Task data>
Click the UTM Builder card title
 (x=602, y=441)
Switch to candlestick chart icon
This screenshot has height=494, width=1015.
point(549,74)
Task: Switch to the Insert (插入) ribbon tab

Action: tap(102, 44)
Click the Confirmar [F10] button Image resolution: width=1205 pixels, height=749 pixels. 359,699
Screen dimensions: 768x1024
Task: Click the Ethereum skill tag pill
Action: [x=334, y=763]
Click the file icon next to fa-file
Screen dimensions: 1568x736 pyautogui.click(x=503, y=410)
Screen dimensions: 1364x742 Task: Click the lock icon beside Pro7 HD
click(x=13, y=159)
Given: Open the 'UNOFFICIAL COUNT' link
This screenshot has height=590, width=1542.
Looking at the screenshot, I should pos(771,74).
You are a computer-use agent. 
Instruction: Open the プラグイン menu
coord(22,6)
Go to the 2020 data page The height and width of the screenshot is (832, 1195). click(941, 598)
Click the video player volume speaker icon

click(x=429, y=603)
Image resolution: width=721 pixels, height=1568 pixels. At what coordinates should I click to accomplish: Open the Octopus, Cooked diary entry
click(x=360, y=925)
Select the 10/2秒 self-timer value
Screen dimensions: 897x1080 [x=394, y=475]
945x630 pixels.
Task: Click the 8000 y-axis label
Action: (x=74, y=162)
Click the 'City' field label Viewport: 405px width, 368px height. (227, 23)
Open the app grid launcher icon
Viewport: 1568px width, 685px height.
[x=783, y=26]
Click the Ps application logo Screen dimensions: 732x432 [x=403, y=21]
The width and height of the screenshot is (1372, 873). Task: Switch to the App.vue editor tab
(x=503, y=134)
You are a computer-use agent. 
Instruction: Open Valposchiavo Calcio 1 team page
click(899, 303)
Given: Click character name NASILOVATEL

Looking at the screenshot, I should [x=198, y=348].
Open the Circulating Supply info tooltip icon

Exercise directions> Copy down the complete data exactly as supplied.

Written response>
Click the UTM Builder card title
 (x=602, y=441)
Switch to candlestick chart icon
This screenshot has height=494, width=1015.
point(549,74)
Task: Switch to the Insert (插入) ribbon tab

Action: tap(102, 44)
Click the Confirmar [F10] button Image resolution: width=1205 pixels, height=749 pixels. 359,699
Screen dimensions: 768x1024
Task: Click the Ethereum skill tag pill
Action: [x=334, y=763]
Click the file icon next to fa-file
Screen dimensions: 1568x736 pyautogui.click(x=503, y=410)
Screen dimensions: 1364x742 Task: Click the lock icon beside Pro7 HD
click(x=13, y=159)
Given: Open the 'UNOFFICIAL COUNT' link
This screenshot has height=590, width=1542.
Looking at the screenshot, I should pos(771,74).
You are a computer-use agent. 
Instruction: Open the プラグイン menu
coord(22,6)
Go to the 2020 data page The height and width of the screenshot is (832, 1195). click(941, 598)
Click the video player volume speaker icon

click(x=429, y=603)
Image resolution: width=721 pixels, height=1568 pixels. At what coordinates should I click to accomplish: Open the Octopus, Cooked diary entry
click(x=360, y=925)
Select the 10/2秒 self-timer value
Screen dimensions: 897x1080 [x=394, y=475]
945x630 pixels.
Task: Click the 8000 y-axis label
Action: (x=74, y=162)
Click the 'City' field label Viewport: 405px width, 368px height. (227, 23)
Open the app grid launcher icon
Viewport: 1568px width, 685px height.
[x=783, y=26]
Click the Ps application logo Screen dimensions: 732x432 [x=403, y=21]
The width and height of the screenshot is (1372, 873). Task: Switch to the App.vue editor tab
(x=503, y=134)
You are a computer-use agent. 
Instruction: Open Valposchiavo Calcio 1 team page
click(899, 303)
Given: Click character name NASILOVATEL

Looking at the screenshot, I should [x=198, y=348].
Open the Circulating Supply info tooltip icon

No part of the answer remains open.